● Data for processing
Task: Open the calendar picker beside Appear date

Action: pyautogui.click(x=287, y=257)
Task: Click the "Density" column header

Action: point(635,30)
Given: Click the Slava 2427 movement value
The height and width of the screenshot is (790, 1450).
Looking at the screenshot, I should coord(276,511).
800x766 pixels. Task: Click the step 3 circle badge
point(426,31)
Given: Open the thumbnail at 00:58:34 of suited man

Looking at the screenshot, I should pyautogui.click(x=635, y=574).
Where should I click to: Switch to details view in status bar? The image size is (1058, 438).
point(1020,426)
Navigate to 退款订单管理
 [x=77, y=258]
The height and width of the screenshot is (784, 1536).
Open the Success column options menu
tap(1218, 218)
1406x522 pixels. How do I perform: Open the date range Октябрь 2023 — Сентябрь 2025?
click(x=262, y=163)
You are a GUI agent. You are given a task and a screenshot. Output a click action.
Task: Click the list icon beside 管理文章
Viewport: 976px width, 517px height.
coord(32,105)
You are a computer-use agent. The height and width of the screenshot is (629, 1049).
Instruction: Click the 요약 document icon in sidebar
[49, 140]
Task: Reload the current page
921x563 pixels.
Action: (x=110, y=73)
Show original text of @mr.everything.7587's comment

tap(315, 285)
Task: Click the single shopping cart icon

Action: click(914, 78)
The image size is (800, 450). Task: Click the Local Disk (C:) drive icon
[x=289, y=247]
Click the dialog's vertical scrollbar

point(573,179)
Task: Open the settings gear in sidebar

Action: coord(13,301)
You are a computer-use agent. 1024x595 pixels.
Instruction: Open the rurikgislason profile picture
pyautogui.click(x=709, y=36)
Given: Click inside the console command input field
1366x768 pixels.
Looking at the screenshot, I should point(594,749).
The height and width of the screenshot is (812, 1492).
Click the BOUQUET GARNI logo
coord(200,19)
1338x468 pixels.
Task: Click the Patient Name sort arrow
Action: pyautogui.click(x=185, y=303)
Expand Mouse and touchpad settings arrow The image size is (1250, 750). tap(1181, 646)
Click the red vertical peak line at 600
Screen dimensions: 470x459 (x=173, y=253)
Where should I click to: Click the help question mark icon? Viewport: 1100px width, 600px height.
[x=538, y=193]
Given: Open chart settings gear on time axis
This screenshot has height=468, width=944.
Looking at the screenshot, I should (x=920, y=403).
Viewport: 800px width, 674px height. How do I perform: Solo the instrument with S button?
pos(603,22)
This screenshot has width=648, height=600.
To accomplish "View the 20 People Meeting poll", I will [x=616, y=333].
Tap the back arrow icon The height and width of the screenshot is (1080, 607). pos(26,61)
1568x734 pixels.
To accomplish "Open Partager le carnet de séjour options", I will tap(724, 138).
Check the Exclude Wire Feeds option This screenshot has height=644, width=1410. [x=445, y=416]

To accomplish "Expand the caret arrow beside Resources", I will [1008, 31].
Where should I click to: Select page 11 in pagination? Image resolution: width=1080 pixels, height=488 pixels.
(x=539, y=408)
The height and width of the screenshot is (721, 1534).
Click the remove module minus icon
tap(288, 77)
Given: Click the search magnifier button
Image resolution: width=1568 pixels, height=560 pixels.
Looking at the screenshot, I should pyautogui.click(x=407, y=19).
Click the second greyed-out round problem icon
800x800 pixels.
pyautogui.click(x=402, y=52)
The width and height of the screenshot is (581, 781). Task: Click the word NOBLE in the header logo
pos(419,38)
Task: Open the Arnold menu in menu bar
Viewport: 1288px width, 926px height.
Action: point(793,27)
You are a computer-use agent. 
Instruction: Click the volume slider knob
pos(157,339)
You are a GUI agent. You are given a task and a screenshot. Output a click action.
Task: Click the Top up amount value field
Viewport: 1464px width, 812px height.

● Try it
Each line of the listing has to be reproduced exactly.

● Answer for the task
Task: Open the calendar picker beside Appear date

Action: pyautogui.click(x=287, y=257)
Task: Click the "Density" column header

Action: point(635,30)
Given: Click the Slava 2427 movement value
The height and width of the screenshot is (790, 1450).
Looking at the screenshot, I should coord(276,511).
800x766 pixels. Task: Click the step 3 circle badge
point(426,31)
Given: Open the thumbnail at 00:58:34 of suited man

Looking at the screenshot, I should pyautogui.click(x=635, y=574).
Where should I click to: Switch to details view in status bar? The image size is (1058, 438).
point(1020,426)
Navigate to 退款订单管理
 [x=77, y=258]
The height and width of the screenshot is (784, 1536).
Open the Success column options menu
tap(1218, 218)
1406x522 pixels. How do I perform: Open the date range Октябрь 2023 — Сентябрь 2025?
click(x=262, y=163)
You are a GUI agent. You are given a task and a screenshot. Output a click action.
Task: Click the list icon beside 管理文章
Viewport: 976px width, 517px height.
coord(32,105)
You are a computer-use agent. The height and width of the screenshot is (629, 1049).
Instruction: Click the 요약 document icon in sidebar
[49, 140]
Task: Reload the current page
921x563 pixels.
Action: (x=110, y=73)
Show original text of @mr.everything.7587's comment

tap(315, 285)
Task: Click the single shopping cart icon

Action: click(914, 78)
The image size is (800, 450). Task: Click the Local Disk (C:) drive icon
[x=289, y=247]
Click the dialog's vertical scrollbar

point(573,179)
Task: Open the settings gear in sidebar

Action: coord(13,301)
You are a computer-use agent. 1024x595 pixels.
Instruction: Open the rurikgislason profile picture
pyautogui.click(x=709, y=36)
Given: Click inside the console command input field
1366x768 pixels.
Looking at the screenshot, I should point(594,749).
The height and width of the screenshot is (812, 1492).
Click the BOUQUET GARNI logo
coord(200,19)
1338x468 pixels.
Task: Click the Patient Name sort arrow
Action: pyautogui.click(x=185, y=303)
Expand Mouse and touchpad settings arrow The image size is (1250, 750). tap(1181, 646)
Click the red vertical peak line at 600
Screen dimensions: 470x459 (x=173, y=253)
Where should I click to: Click the help question mark icon? Viewport: 1100px width, 600px height.
[x=538, y=193]
Given: Open chart settings gear on time axis
This screenshot has height=468, width=944.
Looking at the screenshot, I should (x=920, y=403).
Viewport: 800px width, 674px height. How do I perform: Solo the instrument with S button?
pos(603,22)
This screenshot has width=648, height=600.
To accomplish "View the 20 People Meeting poll", I will [x=616, y=333].
Tap the back arrow icon The height and width of the screenshot is (1080, 607). pos(26,61)
1568x734 pixels.
To accomplish "Open Partager le carnet de séjour options", I will tap(724, 138).
Check the Exclude Wire Feeds option This screenshot has height=644, width=1410. [x=445, y=416]

To accomplish "Expand the caret arrow beside Resources", I will [1008, 31].
Where should I click to: Select page 11 in pagination? Image resolution: width=1080 pixels, height=488 pixels.
(x=539, y=408)
The height and width of the screenshot is (721, 1534).
Click the remove module minus icon
tap(288, 77)
Given: Click the search magnifier button
Image resolution: width=1568 pixels, height=560 pixels.
Looking at the screenshot, I should pyautogui.click(x=407, y=19).
Click the second greyed-out round problem icon
800x800 pixels.
pyautogui.click(x=402, y=52)
The width and height of the screenshot is (581, 781). Task: Click the word NOBLE in the header logo
pos(419,38)
Task: Open the Arnold menu in menu bar
Viewport: 1288px width, 926px height.
Action: point(793,27)
You are a computer-use agent. 
Instruction: Click the volume slider knob
pos(157,339)
You are a GUI agent. You are given a task and a screenshot. Output a click action.
Task: Click the Top up amount value field
Viewport: 1464px width, 812px height.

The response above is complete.